— start —

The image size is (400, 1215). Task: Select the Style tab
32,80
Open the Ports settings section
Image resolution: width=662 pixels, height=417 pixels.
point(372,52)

— end —

WHAT YOU HAVE TO DO —
Copy every one of the rows above word for word, keeping each line as it stands.

COMPLETED TASK —
The image size is (400, 1215). Task: Select the Style tab
32,80
Open the Ports settings section
Image resolution: width=662 pixels, height=417 pixels.
point(372,52)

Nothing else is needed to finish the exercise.